As immersed in the ideas as I must be, for the goofy choice of having made my God into my academic subject and career, it is still nevertheless these ongoing mystical moments that drive me, I have to admit. (And I note that I mean "mystical" meaning touching that which is "hidden," God in all God's depths, which we all can do. To be mystical is and must be standard
in Christianity: it isn't the Hollywood notion of mysticism, where you dress in robes, levitate, and be different from the "regular" people, making you bad-ass or irrelevant, depending on which movie you are watching.) My dissertation has forced me to reconsider these earliest experiences, especially, as I ended up doing a dissertation that touched heavily on "charismatics" and topics like "baptism in the Holy Spirit," all of which I had no interest or intention of doing. (Which is probably a fair description of this whole story, or the whole story of my life.) But it has been illuminating to reconsider these earliest days, and to talk them over with God, now with the tools of 25 years' thinking.
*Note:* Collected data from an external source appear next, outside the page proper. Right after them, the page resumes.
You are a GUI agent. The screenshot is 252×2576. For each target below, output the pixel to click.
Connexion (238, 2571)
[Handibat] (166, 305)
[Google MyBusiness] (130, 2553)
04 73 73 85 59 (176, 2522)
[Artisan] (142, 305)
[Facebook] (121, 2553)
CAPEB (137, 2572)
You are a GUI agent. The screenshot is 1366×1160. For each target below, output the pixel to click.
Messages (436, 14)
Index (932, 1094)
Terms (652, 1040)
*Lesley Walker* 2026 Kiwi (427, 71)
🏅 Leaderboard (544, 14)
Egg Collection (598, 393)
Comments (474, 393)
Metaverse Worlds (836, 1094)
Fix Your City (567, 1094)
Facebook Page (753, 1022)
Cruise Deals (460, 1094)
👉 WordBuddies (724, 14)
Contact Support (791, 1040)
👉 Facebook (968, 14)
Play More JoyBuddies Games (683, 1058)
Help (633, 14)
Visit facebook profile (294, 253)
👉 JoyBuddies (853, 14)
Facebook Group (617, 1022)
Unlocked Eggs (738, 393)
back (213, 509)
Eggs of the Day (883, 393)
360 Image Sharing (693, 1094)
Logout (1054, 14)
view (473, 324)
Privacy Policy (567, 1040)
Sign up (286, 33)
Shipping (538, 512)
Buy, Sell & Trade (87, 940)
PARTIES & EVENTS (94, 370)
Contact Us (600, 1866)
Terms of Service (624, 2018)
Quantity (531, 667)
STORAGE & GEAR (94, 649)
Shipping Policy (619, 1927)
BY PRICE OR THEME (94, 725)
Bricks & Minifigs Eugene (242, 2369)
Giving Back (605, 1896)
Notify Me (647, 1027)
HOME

I have often shied away from looking too closely at all this, even in the privacy of my own head, because of an urge to distance myself from some of the "youngishness" of myself at that time. So it has been a strange and unforeseen opportunity to find myself having to look at all this again. My Dad recently spoke with regret to me of all that I've had to give up to pursue these studies for so long, and I was really struck by that, because I really very rarely have ever looked at my life and those choices in that way. Yet if there was ever a turning point in my life, a ninety-degree turn of irrevocable consequence, this was one. In the tale of my days in the story of humanity, whether I talk about it much, 31 July 1984 will always figure greatly: it is a day I can never get away from, even if I wanted to.